In order to stem the exodus of Corsicans moving to the cities for work, artists and craftsmen were offered incentives to move to the pretty village of Pigna. Today, you can wander along cobbled alleyways and watch glassblowers, weavers, potters and painters tinker away, selling one-off souvenirs and keeping alive ancient skills in picturesque surroundings. Spend an evening at A Casarella – its terrace has amazing views.
Just a half-hour’s drive from Bastia airport, La Dimora is an 18th-century farmhouse converted into an elegant boutique hotel in the heart of Corsica’s most lauded wine region, Patrimonio. Set among beautiful gardens and shrouded by ancient olive trees, the secluded pool area is perfect for soaking up the summer sun. The citadel town of Saint-Florent, with its array of watersports and harbourside restaurants, is five minutes away by car, while the magnificent scenery of Cap Corse and Bastia’s historic old town are also within easy reach.
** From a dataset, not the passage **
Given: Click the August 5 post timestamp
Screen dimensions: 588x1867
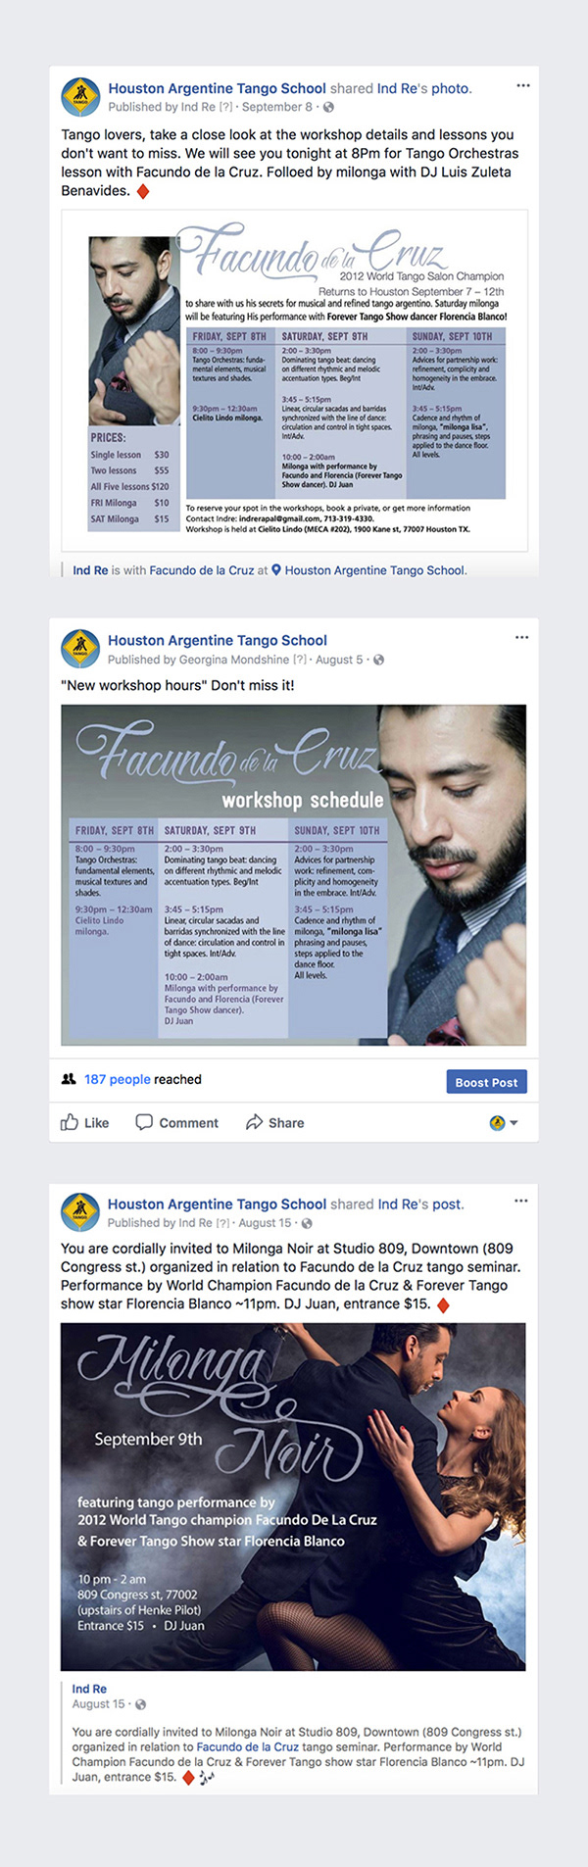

The waters around Corsica are among the clearest you’ll find in the Mediterranean, thanks to the lack of heavy industry. One the loveliest beaches is also one of the least visited, no doubt because of its remote location by the wild Désert des Agriates. But take a 30-minute boat ride west from Saint-Florent and you’ll be rewarded by a sweeping bay of soft white sand and the sweet aroma of maquis, the dense shrubs that blanket much of the island. Make sure to bring water, snacks and a parasol for shade.
If you don’t fancy driving in Corsica (and the winding coastal roads can be hair-raising) a train network links the towns of Bastia, Calvi and Ajaccio via majestic mountain vistas, remote villages and dramatic coastlines. The most spectacular route can be found on the train departing Bastia for Ajaccio on the west coast, especially the stretch from Corte (in the centre of the island) to Ajaccio, passing forests and lush mountain trails, as well as the Veil of the Bride – Corsica’s highest waterfall.
Although influenced by France and Italy, Corsican cuisine is truly unique. Maquis herbs, chestnut-fed wild boar and chestnut flour are just some of the traditional ingredients. Step inside U Paisanu in Bastia and browse the shelves heaped high with quality local produce, before heading upstairs to the small restaurant for authentic home-cooked Corsican fare. The husband and wife owners (and their dog) couldn’t be more welcoming, or the prices more reasonable. Leave plenty of room in your suitcase, because you are bound to come away carrying bags overflowing with charcuterie, cheese and wine. Look out for figatellu, a spicy sausage smoked over beechwood, or a bag of maquis herbs.